Our State-ranked opponent lost his serve to love and ended up turning to his entourage and saying, "I don't know where to serve, they are returning too well".
We continued to attack his serve and that of his partner and we won 6 games in a row to take the match out 6-3. As the match progressed, his entourage started laughing at him and his partner (and not at us – they had no respect for anyone!).
Some key lessons for me here:
- redirect negative energy such as anger and frustration into positive action.
- if you are not being successful in the tennis match, try something different to change the game and its momentum
- always treat your opponent with respect even if they are making a fool of themselves by their antics - don't get sucked into their "game" or lose your focus.

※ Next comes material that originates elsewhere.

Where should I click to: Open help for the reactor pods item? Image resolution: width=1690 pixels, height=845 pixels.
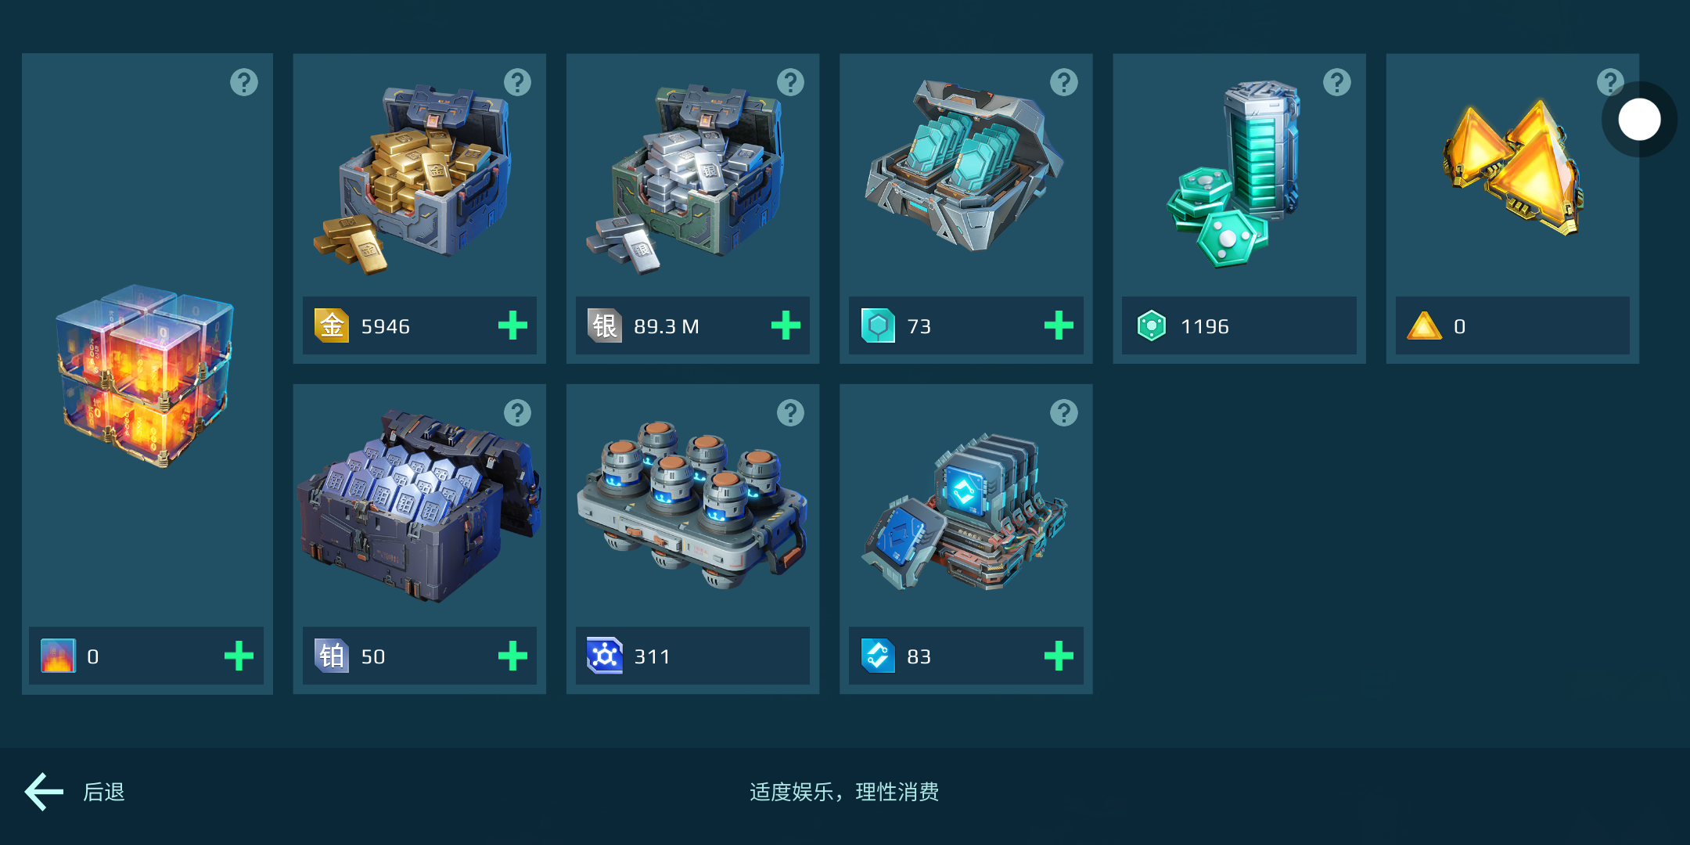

Our State-ranked opponent continued to use the same strategy - he tried to blast us off the court with his fast, high-kicking first serve. Even when this was no longer working, he did not slow up his serve or attempt to place it better to put us at a disadvantage. He failed to demonstrate the inner game of tennis.
Playing The Inner Game of Tennis - Free e-Book
Strategies to Develop and Use The Inner Game of Tennis
I have developed this e-Book by drawing on over 40 years of playing tennis, including at "A" Grade and Pennant level.
These strategies for building your inner game of tennis are easy to implement but will make a profound effect on your game - just give one or more a go to increase your enjoyment from your tennis matches.
(no need to register, just download the e-book)
Strategies to Build The Inner Game of Tennis
Here are some strategies that I have found useful to help me build my inner game of tennis.
- Tai Chi: this is great sport and discipline for building coordination and balance (which are central to a sound tennis game).
- Fitness: builds mobility, physical resilience and inner discipline through the routine of exercise.
- Practice: builds self-awareness and confidence and moves your tennis skills (in the practised tennis strokes) to a level of unconscious competence (you use the stroke correctly and appropriately without having to think).
- Anticipate: developing the habit of anticipating your opponent's actions during a tennis match sets up an internal feedback loop which enables you to modify your strokes and adjust your game (e.g. watching your opponents service action - how they address the ball, the speed of the tennis racquet head and their body movement).
- Be Flexible: develop a flexible approach to your game so that you can adjust to meet the challenge of different opponents and change your tennis game plan accordingly (one game plan does not fit all occasions).
- Focus: learn to concentrate and maintain focus in your endeavors off the court and this will carry over to your on-court behavior.
- Breathing: use controlled breathing to center yourself and utilize the full power of your tennis stroke (you can do this as you are about to receive a serve, timing the outbreath to match your stroke).
- Acknowledge: give yourself recognition for a good stroke and don't berate yourself for poor tennis strokes (concentrate on the positive and build self-belief).
- Be-in-the-moment: stay in the moment and don't get ahead of yourself in your tennis match - this means playing each point as it happens (not anticipating the next point).
- Manage Emotions: stay in control of your emotions and learn to convert negative energy (frustration) into positive action.
- Visualize: use the power of visualization to build self-belief and self-efficacy.